### GIVEN RECORDS

#####

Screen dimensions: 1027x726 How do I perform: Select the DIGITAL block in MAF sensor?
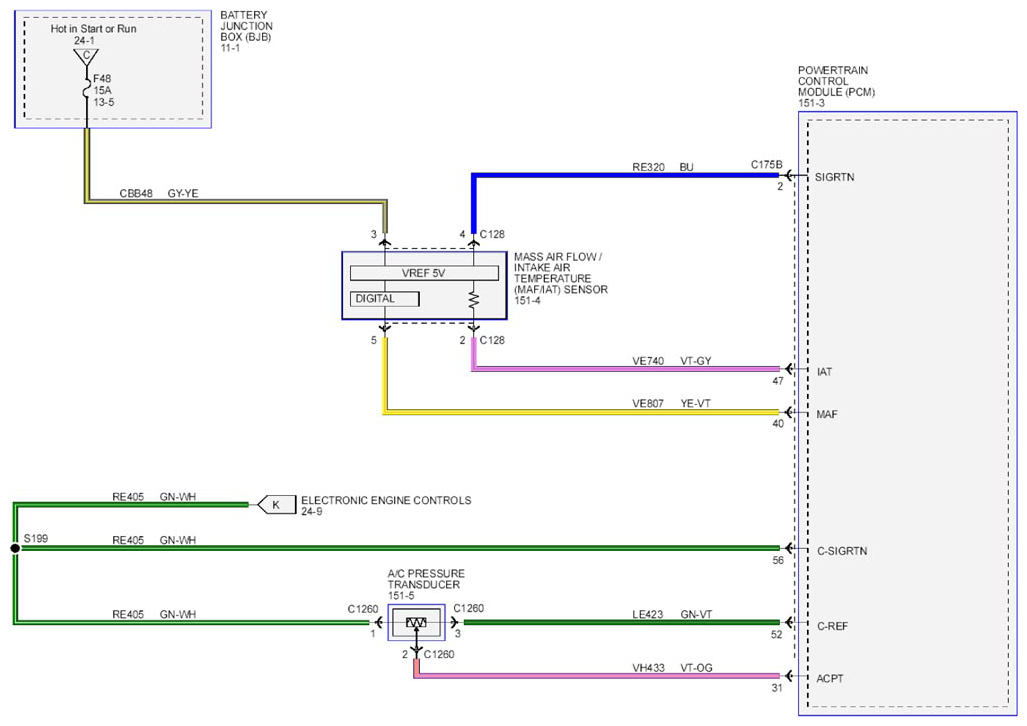(384, 299)
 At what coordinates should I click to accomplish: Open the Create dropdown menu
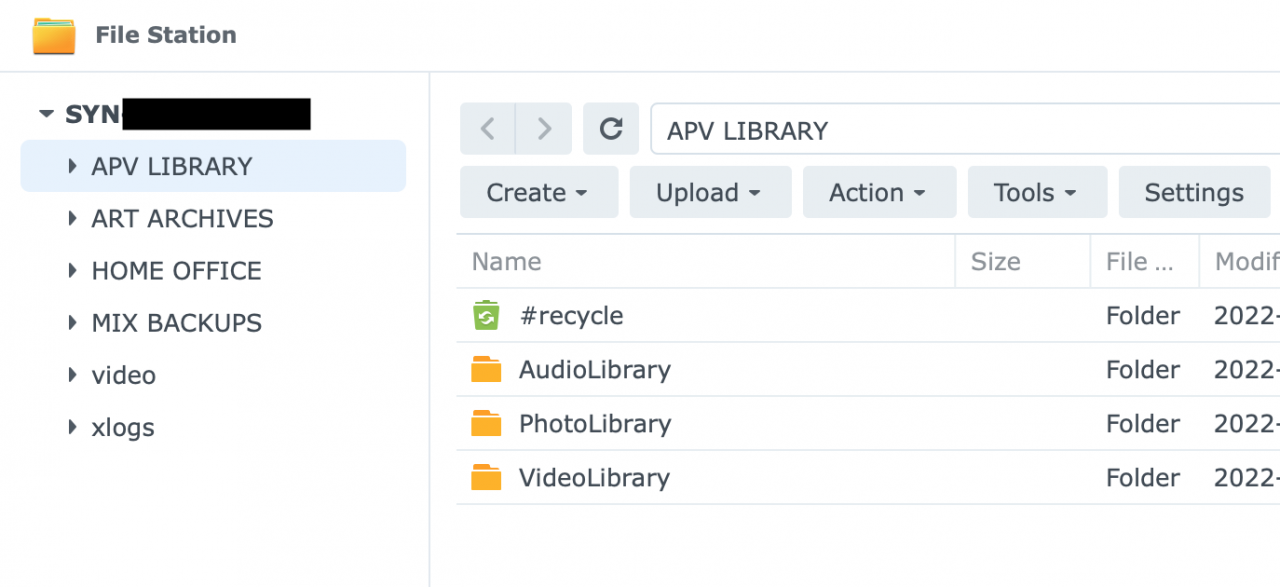538,192
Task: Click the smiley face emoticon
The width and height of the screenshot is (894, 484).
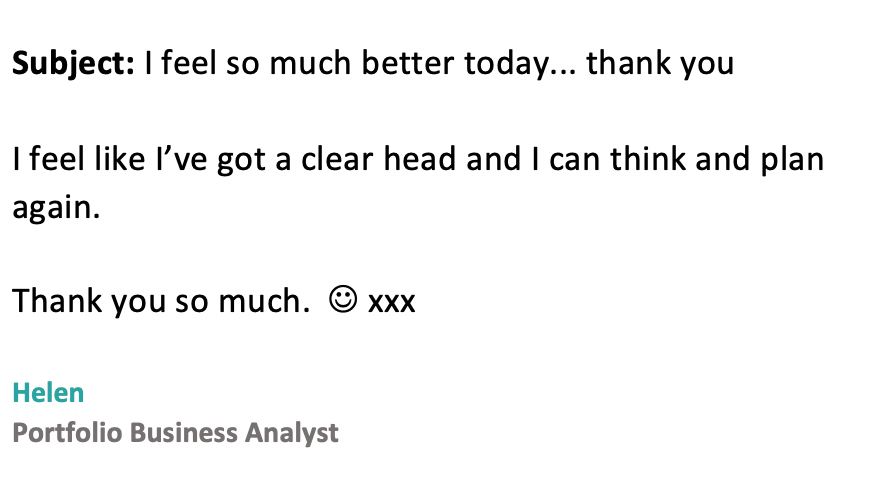Action: (343, 299)
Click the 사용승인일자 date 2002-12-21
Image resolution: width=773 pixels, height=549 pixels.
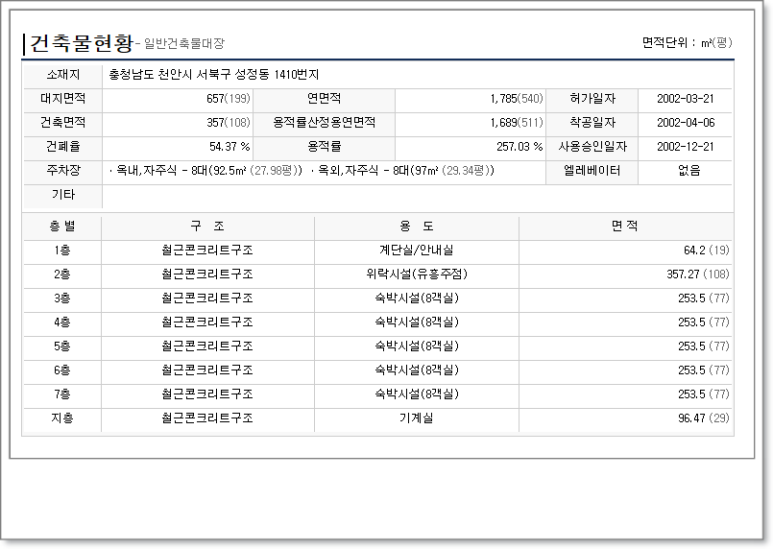685,146
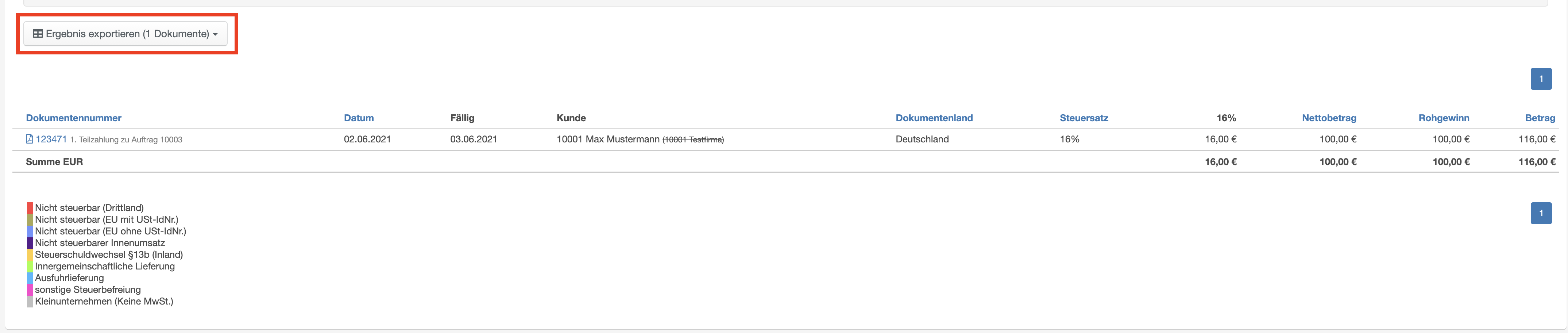Click pink swatch for sonstige Steuerbefreiung

[x=30, y=290]
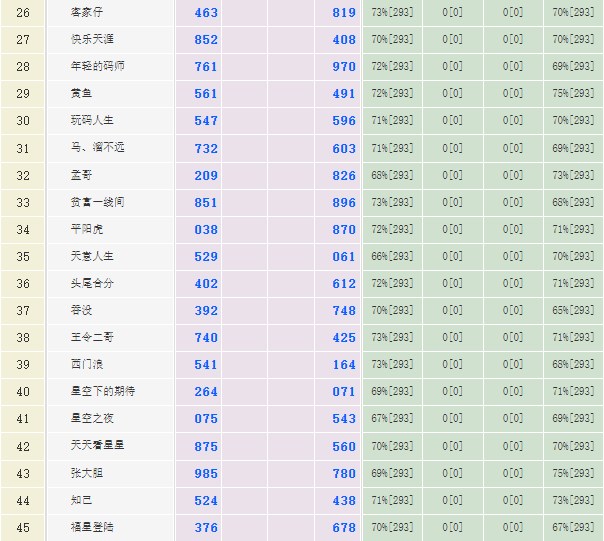
Task: Click the name 张大胆 in row 43
Action: click(x=85, y=473)
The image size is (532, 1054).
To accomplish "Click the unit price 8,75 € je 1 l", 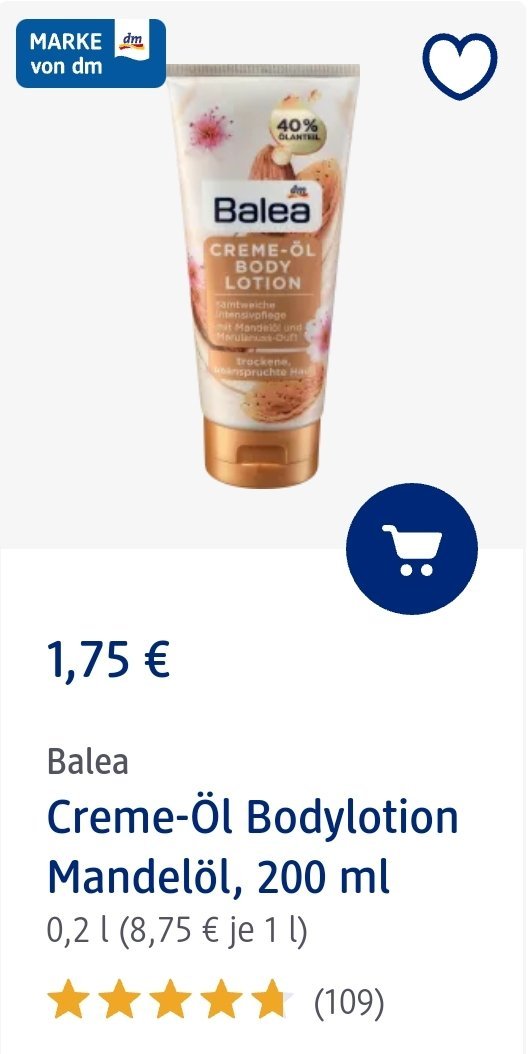I will coord(213,932).
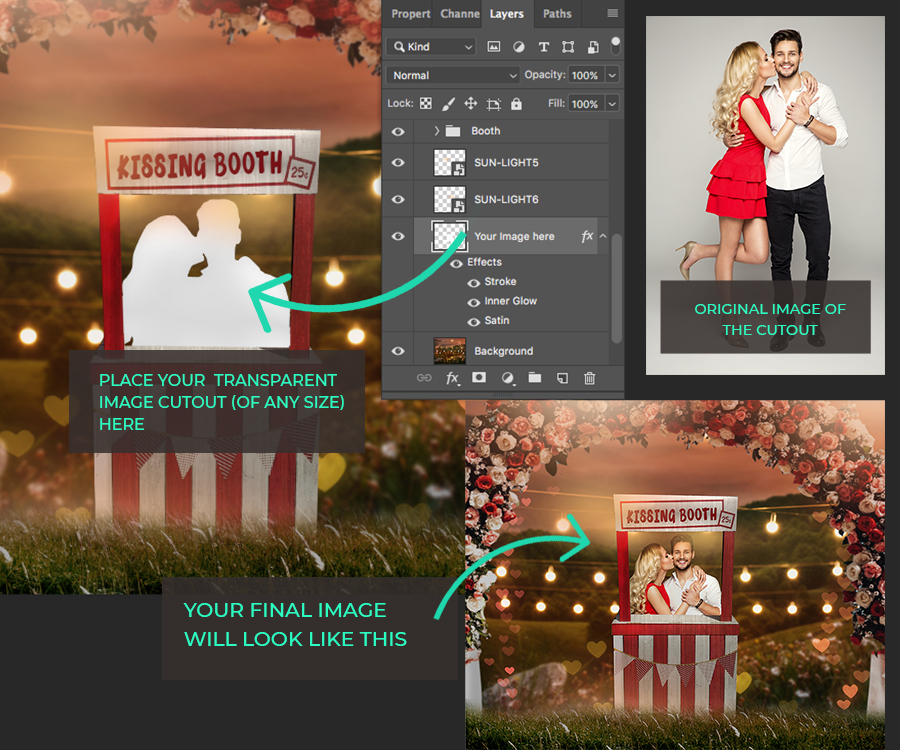Image resolution: width=900 pixels, height=750 pixels.
Task: Click the Add layer mask icon
Action: click(479, 378)
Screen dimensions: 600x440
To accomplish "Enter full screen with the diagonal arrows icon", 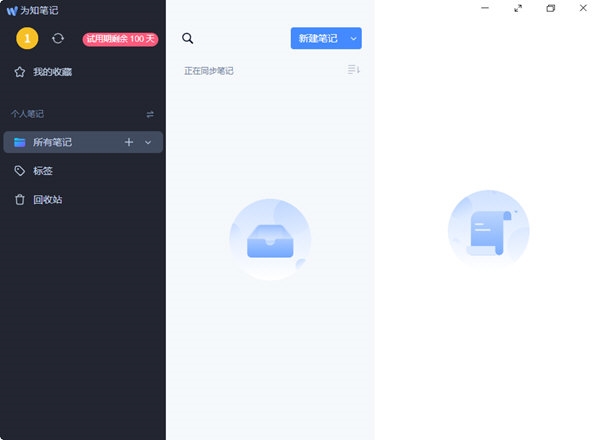I will coord(518,8).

#####

### TASK GOAL
Your task is to restate word for word the lines from the top of the data to the line containing "Click the 사용승인일자 date 2002-12-21", both ends included, with every picture left out.

### SOLUTION BELOW
Screen dimensions: 1027x726 How do I perform: Select the DIGITAL block in MAF sensor?
(384, 299)
 At what coordinates should I click to accomplish: Open the Create dropdown menu
538,192
Task: Click the smiley face emoticon
The width and height of the screenshot is (894, 484).
Action: (343, 299)
Click the 사용승인일자 date 2002-12-21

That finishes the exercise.